▽
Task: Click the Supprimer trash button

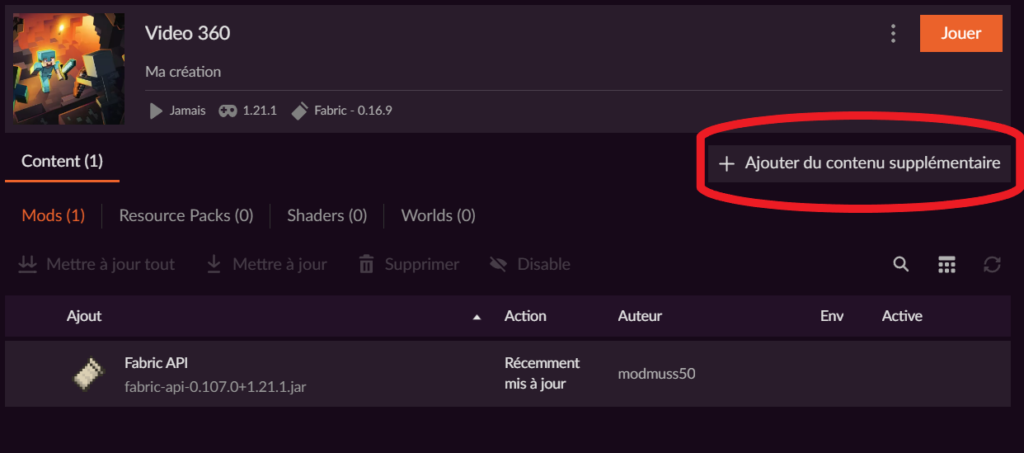Action: 409,264
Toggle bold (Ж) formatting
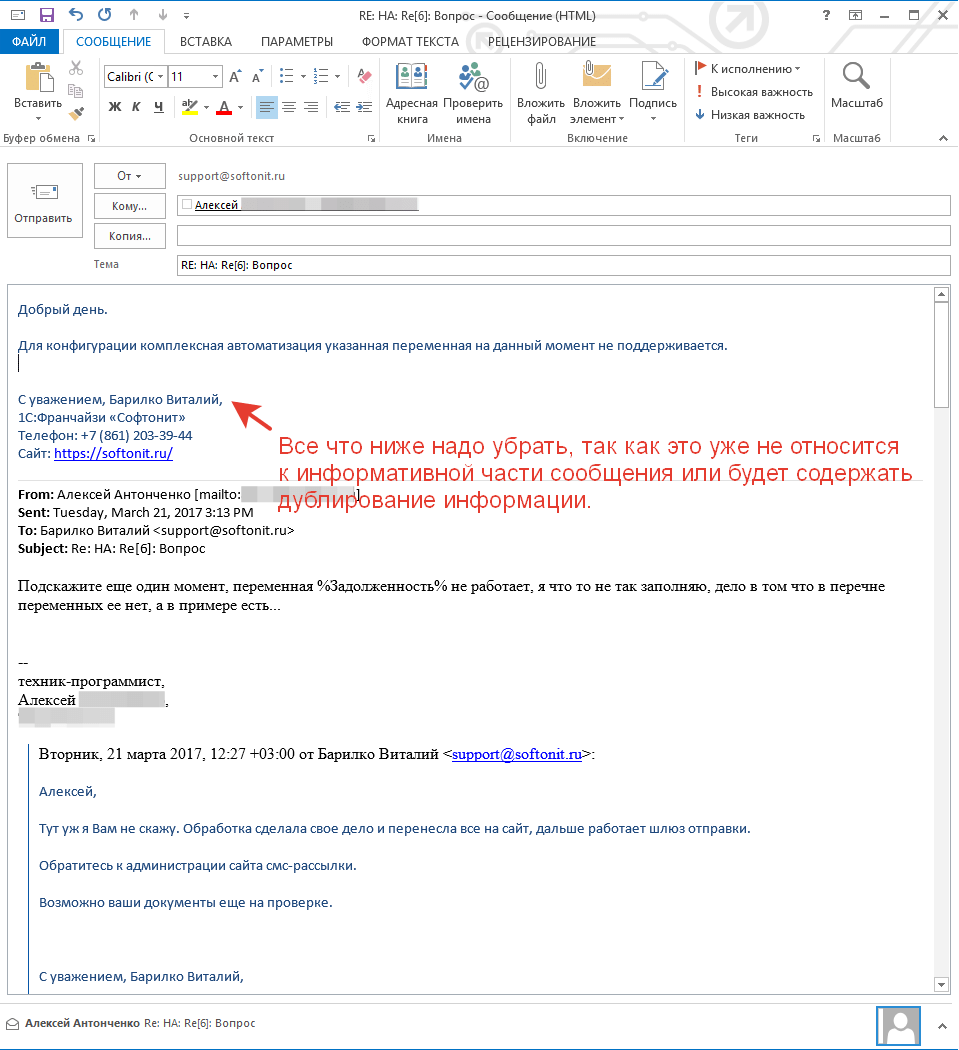 (114, 107)
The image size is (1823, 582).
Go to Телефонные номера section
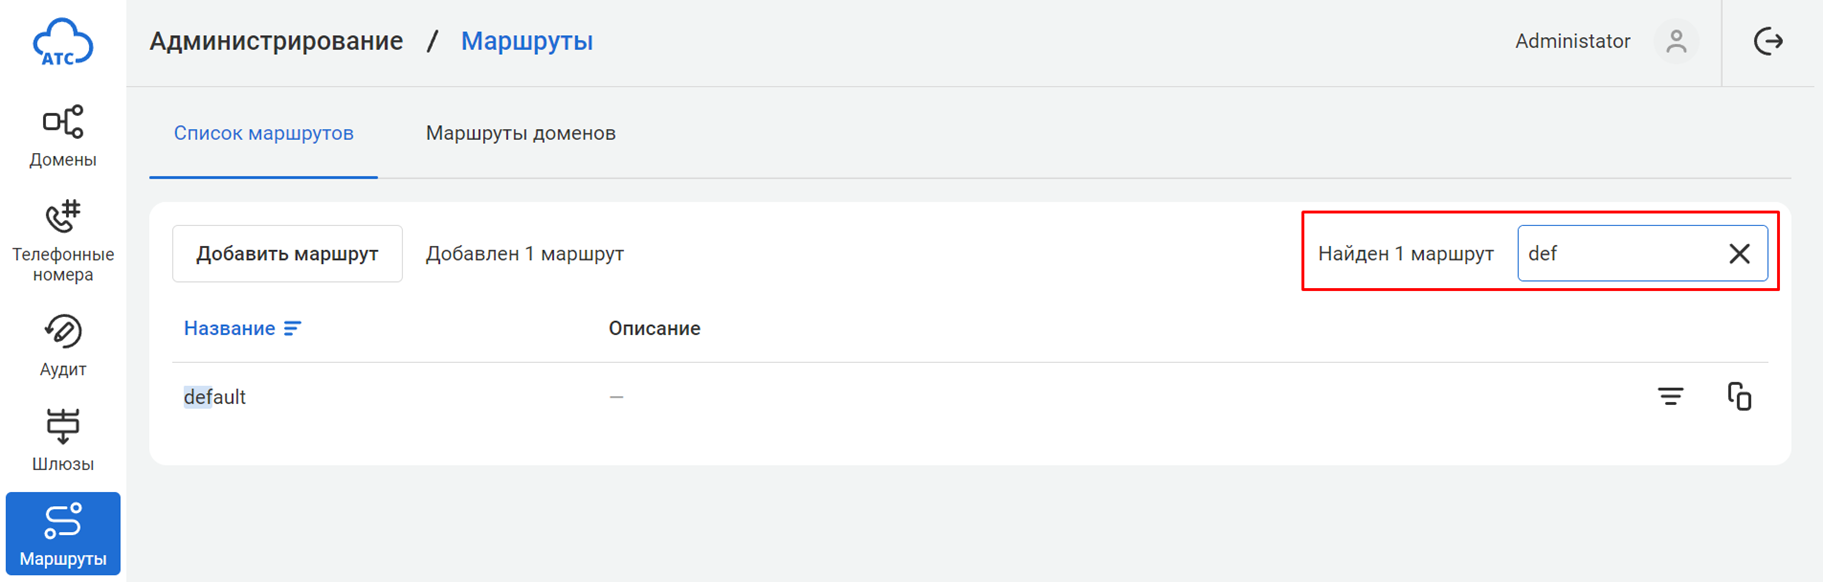coord(62,241)
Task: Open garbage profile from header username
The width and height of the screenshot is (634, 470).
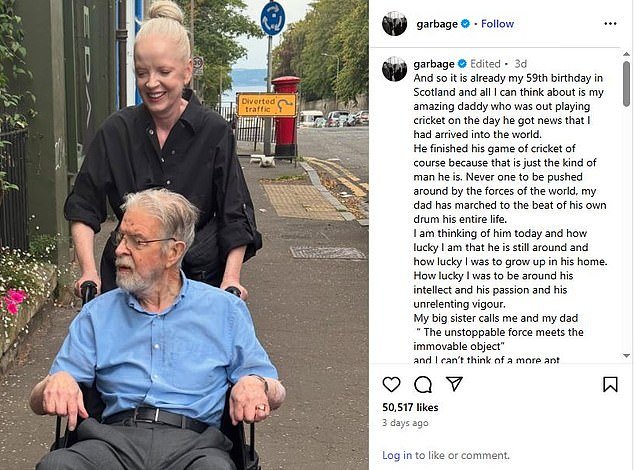Action: point(437,24)
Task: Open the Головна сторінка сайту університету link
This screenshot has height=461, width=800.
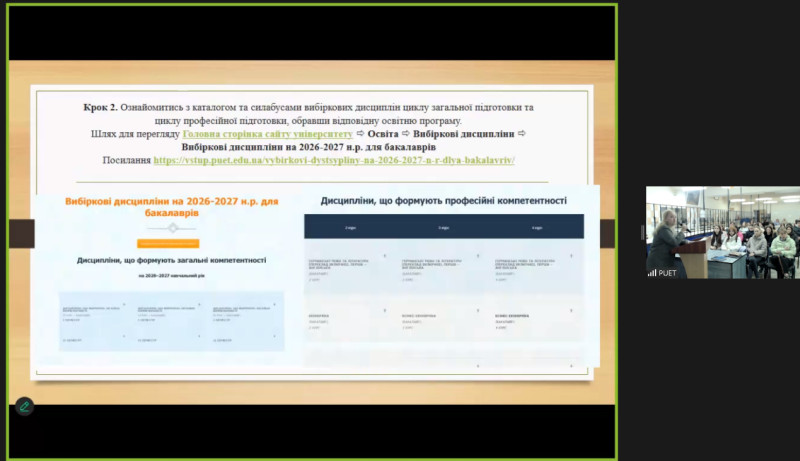Action: tap(268, 133)
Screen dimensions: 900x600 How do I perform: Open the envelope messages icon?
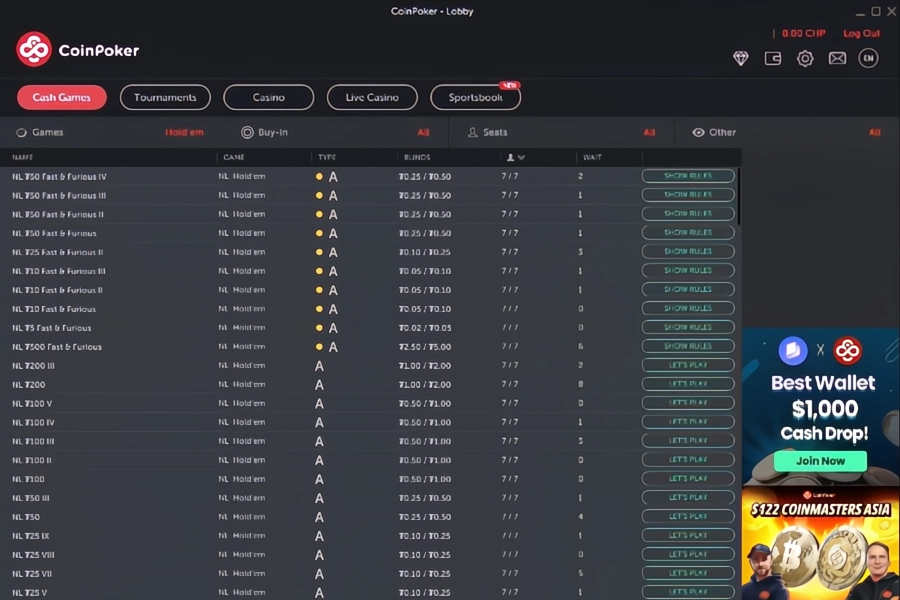tap(837, 59)
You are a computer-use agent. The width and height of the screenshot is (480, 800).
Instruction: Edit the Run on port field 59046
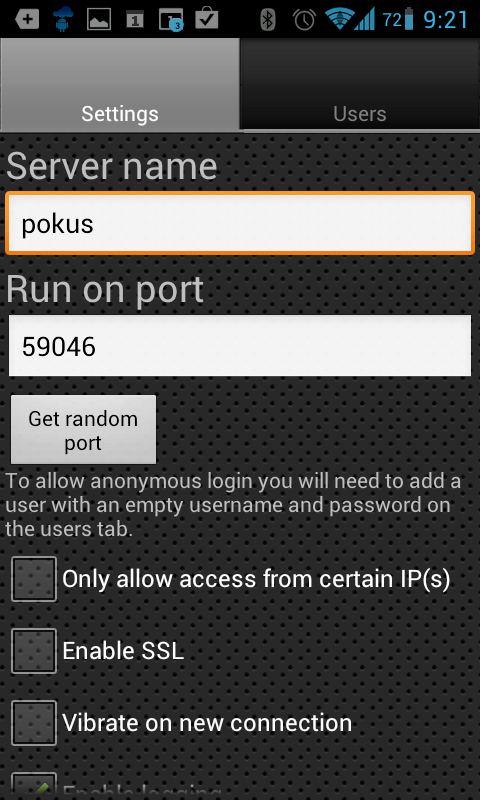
△
Instructions to follow »
Word for word, restate all of the material above except its pictures.

Result for this task »
Task: Click the Supprimer trash button

Action: 409,264
Toggle bold (Ж) formatting
 (114, 107)
The image size is (1823, 582).
Go to Телефонные номера section
coord(62,241)
Task: Open garbage profile from header username
The width and height of the screenshot is (634, 470).
Action: point(437,24)
Task: Open the Головна сторінка сайту університету link
This screenshot has height=461, width=800.
Action: tap(268, 133)
Screen dimensions: 900x600 How do I perform: Open the envelope messages icon?
tap(837, 59)
You are a computer-use agent. The width and height of the screenshot is (480, 800).
Instruction: Edit the Run on port field 59046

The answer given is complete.